Foreword - OpenGL SuperBible: Comprehensive Tutorial and Reference, Sixth Edition (2013)

OpenGL SuperBible: Comprehensive Tutorial and Reference, Sixth Edition (2013)

Foreword

OpenGL® SuperBible has long been an essential reference for 3D graphics developers, and this new edition is more relevant than ever, particularly given the increasing importance of multi-platform deployment. In our line of work, we spend a lot of time at the interface between high-level rendering algorithms and fast-moving GPU and API targets. Even though, between us, we have more than thirty-five years of experience with real-time graphics programming, there is always more to learn. This is why we are so excited about this new edition of the OpenGL® SuperBible.

Many programmers of our generation used OpenGL back in the nineties before market forces dictated that we ship Windows games using Direct3D, which first shipped in 1995. While Direct3D initially followed in the footsteps of OpenGL, it eventually surpassed OpenGL in its rapid exposure of advanced GPU functionality, particularly in the transition to programmable graphics hardware.
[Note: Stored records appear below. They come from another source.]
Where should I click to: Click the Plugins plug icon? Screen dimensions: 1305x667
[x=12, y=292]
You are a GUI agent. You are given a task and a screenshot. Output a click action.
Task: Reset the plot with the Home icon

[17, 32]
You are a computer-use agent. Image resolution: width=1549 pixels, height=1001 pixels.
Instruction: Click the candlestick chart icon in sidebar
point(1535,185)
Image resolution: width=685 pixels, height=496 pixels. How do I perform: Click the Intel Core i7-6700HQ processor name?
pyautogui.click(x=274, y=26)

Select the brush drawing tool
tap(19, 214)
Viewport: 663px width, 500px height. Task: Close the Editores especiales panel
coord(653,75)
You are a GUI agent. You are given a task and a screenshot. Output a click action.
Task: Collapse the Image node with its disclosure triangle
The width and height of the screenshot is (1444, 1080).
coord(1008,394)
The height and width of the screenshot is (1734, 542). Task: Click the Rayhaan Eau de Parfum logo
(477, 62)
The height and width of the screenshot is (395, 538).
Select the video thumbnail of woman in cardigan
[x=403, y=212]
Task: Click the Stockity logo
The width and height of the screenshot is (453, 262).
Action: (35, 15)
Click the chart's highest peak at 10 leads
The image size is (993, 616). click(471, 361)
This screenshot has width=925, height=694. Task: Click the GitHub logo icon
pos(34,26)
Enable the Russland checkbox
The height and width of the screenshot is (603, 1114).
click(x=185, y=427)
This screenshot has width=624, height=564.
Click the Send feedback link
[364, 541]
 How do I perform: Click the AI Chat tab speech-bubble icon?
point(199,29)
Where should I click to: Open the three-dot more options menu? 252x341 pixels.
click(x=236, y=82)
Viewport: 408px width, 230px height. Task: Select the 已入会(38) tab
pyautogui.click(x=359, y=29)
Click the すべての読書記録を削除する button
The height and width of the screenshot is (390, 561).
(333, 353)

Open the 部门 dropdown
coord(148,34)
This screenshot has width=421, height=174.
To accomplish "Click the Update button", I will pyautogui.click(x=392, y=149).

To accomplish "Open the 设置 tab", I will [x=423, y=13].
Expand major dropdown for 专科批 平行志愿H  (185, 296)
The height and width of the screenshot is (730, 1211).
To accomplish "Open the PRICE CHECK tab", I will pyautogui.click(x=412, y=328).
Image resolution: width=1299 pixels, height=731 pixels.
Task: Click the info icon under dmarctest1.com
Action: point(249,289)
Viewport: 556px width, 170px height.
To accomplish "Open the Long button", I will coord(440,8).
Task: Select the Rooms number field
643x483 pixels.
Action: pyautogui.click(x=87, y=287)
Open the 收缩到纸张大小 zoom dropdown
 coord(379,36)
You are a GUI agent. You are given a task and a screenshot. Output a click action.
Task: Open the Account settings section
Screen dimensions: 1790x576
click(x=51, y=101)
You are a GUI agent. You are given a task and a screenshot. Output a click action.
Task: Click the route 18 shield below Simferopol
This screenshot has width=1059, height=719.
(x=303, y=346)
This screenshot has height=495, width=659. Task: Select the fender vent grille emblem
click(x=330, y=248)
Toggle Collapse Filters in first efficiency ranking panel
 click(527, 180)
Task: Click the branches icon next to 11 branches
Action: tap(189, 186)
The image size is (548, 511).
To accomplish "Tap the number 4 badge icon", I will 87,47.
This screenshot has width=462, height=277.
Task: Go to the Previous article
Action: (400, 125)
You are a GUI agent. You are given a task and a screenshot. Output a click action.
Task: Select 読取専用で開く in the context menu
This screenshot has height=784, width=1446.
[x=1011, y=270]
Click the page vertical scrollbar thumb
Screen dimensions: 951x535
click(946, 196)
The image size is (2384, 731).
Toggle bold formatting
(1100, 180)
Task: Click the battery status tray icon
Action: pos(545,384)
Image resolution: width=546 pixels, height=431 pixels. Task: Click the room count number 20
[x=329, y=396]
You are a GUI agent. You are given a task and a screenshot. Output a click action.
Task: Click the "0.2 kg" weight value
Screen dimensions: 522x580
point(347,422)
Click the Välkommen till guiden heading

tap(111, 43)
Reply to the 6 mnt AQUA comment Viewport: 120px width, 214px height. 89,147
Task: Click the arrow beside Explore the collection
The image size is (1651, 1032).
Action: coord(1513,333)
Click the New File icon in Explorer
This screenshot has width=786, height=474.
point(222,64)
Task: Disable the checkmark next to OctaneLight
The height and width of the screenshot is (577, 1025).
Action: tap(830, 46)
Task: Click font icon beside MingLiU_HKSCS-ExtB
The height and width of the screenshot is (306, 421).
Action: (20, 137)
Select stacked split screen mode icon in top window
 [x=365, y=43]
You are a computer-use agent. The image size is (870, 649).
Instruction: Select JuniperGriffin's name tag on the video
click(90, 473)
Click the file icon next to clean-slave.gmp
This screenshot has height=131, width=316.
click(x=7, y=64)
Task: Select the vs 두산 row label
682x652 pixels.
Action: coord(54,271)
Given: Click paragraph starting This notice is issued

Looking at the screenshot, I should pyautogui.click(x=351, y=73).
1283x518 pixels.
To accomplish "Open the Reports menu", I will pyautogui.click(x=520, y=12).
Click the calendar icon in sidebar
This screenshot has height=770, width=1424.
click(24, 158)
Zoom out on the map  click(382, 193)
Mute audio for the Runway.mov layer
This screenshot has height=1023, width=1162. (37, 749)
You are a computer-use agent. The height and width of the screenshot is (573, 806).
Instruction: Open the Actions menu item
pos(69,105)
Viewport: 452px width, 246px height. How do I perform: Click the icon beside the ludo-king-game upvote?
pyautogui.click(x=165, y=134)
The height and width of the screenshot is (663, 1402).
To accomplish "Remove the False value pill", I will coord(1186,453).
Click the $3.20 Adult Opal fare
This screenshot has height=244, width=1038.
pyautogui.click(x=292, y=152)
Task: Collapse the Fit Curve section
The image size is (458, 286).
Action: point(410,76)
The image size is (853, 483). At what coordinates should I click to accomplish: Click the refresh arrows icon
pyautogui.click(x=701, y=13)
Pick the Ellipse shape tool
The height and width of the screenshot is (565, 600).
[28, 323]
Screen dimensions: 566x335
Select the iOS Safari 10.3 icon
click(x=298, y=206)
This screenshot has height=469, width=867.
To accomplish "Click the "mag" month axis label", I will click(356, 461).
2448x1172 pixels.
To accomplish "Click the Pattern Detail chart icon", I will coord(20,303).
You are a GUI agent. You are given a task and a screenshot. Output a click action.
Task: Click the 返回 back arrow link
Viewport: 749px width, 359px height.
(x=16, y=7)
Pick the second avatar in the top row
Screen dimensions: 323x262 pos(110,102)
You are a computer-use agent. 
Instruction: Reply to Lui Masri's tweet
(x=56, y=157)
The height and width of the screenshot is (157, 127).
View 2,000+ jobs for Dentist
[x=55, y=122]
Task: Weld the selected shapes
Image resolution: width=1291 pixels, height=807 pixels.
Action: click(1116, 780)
During this transition, Microsoft consistently shipped new versions of Direct3D for a period of eight years, ending in 2002 with DirectX 9. With DirectX 10, however, Microsoft adopted a release strategy that tied new versions of DirectX to new versions of Windows, not only in terms of timing but in terms of legacy support. That is, not only did new versions of DirectX come out less frequently — only two major versions have come out in the last 11 years — but they were not supported on certain older versions of Windows. Naturally, this change in strategy by Microsoft curtailed the GPU vendors’ ability to expose their innovations on Windows.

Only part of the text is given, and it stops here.